Effects of the Invention

[0021] According to the present invention, even when a food with a high acidity or an oily food is filled as a content and retorting in a high temperature range is performed, a reactive adhesive capable of forming a package in which delamination does not occur, and a laminate and a package in which delamination does not occur even when a food with a high acidity or an oily food is filled as a content and retorting in a high temperature range can be provided.

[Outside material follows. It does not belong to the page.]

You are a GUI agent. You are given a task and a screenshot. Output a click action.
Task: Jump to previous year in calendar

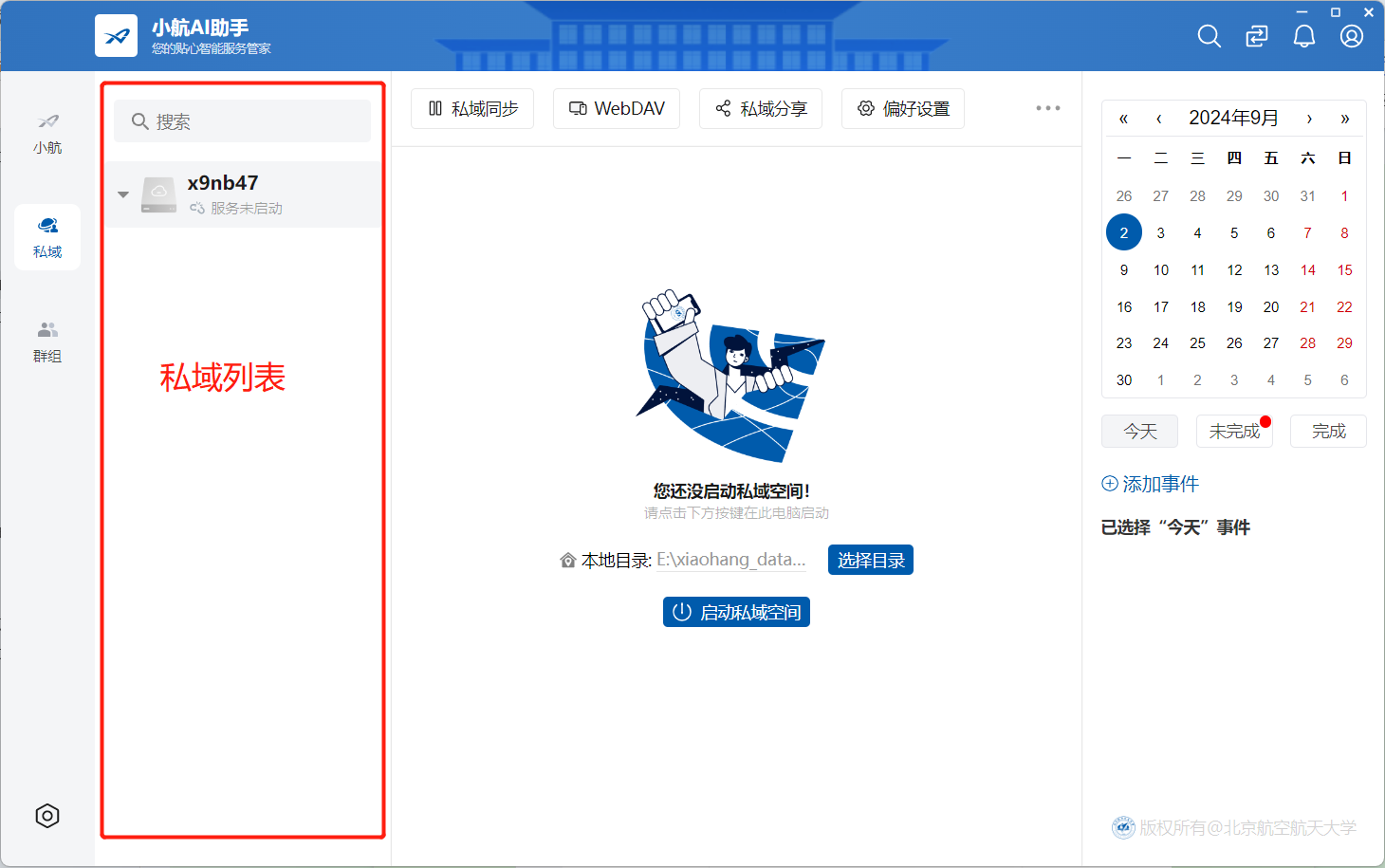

Embodiments for Carrying Out the Invention

[0022] <<Reactive Adhesive>> The reactive adhesive of the present invention contains a main agent and a curing agent, the main agent contains a polyester urethane polyol (A) having a structural unit derived from a hydroxycarboxylic acid (a1) having two or more hydroxy groups and two or more carboxy groups in one molecule, and the curing agent contains a polyisocyanate (B). The reactive adhesive of the present invention has the above structure, the carboxy group concentration in the resin skeleton increases, and the carboxy groups can contact a barrier layer such as an aluminum foil at a high density. Thereby, the adhesion between the adhesive layer and the barrier layer is improved, and excellent retort suitability can be exhibited. Hereinafter, embodiments of the present invention will be described in detail. The present invention is not limited to the following embodiments, and embodiments implemented within a range not changing the gist of the present invention are also included.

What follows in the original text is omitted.